Updated: Feb 26, 2020
The hottest London Marathon ever recorded. Not a cloud in the sky and the heat continued to bear down onto the hot tarmac as tens of thousands of runners pounded out 26.2 miles. Water stations started running out of water. Medical teams had to come to the aid of runners struck down with heatstroke under the unrelenting sun.
I was at the finish line ready for action.
Last Sunday, alongside about 25 other massage therapists, I joined the NSPCC massage team at the London Marathon. By the time I arrived in Trafalgar Square, the youth races were already finishing and the marathon runners were half an hour in...it would still be a long time before we saw any finishers. It was about 10:30am as I walked to the NSPCC post race venue and my main thought was: heat. I worked up a sweat just walking to The Mall, let alone running around London for what could be up to 6 or 7 hours. My thoughts were already with the runners and very quickly turning to what techniques I could best make use of in a few hours time.
I half knew what to expect this time having volunteered at the London Landmarks Half Marathon last month, but immediately the atmosphere and heat charged the room with buzzing energy and anticipation. Everyone was excited for the day ahead and collectively we were very happy that it wasn't us out there running the marathon! Chris, our team leader and coordinator, was great in sharing some techniques and tips with us not only for the day ahead but valuable to all future clients. One of my favourite techniques I learnt from the day was a hip loosening technique. I have since used it on one of my clients and she is a big fan!
At events it is more than likely that you will be massaging through clothes and there are several techniques to achieve great results with this. One of them is simply compressions and you can even try these on yourself (mainly on the legs) after a hard training session, event or performance. Simply make a fist as if you were about to punch your leg (or use the heel of your hand) and press down on the muscle using your other hand to create the force, holding the compression for 10 - 20 seconds. Vibrations can also be another useful tool, as well as stretching the clothing flush to the skin and continuing to use effleurage as you would normally.
After the demonstrations and some team photos (complete with NSPCC cheerleaders!) I knew that it was a long wait to see when the first charity runners would finish the gruelling course, made even longer by the hot conditions. As soon as the first runner came into the massage room a massive cheer went up and we made him walk to the furthest massage table just so that he could be clapped the whole way! There was then a slow trickle of runners for about half an hour before that trickle turned to a steady stream and all 25 massage therapists were flat out working hard to ease the aches and pains.

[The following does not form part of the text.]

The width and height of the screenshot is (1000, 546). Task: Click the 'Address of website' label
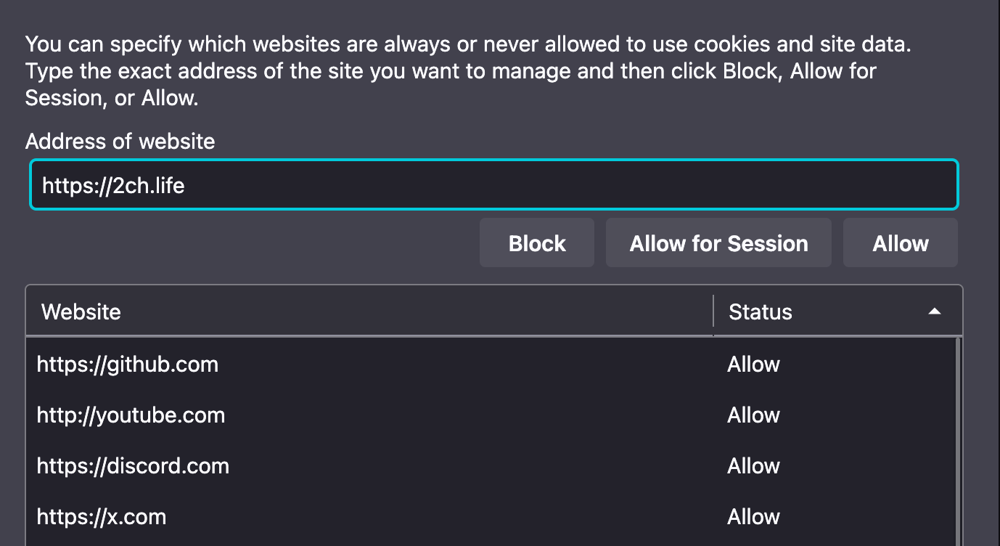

The congratulations and elated atmosphere never ceased and every time someone came up to me, no matter how exhausted they were, they had a smile on their face and such a sense of pride in what they had just achieved. 'CONGRATULATIONS' I said, to each limping lovely that approached my massage table, 'Now let me inflict more pain on your muscles...think of it as the cherry on top.' I had to try and make them see the funny side! And they did, not one person was moaning or grumbling about the pain they were in. Conversations involved the heat, times they had run it in, celebratory plans for after, but the main topic of the day was their appreciation for the overwhelming support they received: from the crowd, from the charity, from their friends and family and from us!
Ultimately times didn't matter. They had just run 26 MILES. I think that's an incredible human feat in itself and the runners for NSPCC raised millions of pounds between them. What an amazing event to be part of. Even though it was a long and tiring day, I went home ecstatic and full of inspiration from everybody I had met, runners and volunteers alike. Just knowing that I had helped some of those amazing people in some way gave me my own sense of pride and achievement. If you ever get the chance to volunteer with a charity at an event like the London Marathon, DO IT.
All that's left to say is thank you to all those at NSPCC for the wonderful opportunity and GO TEAM!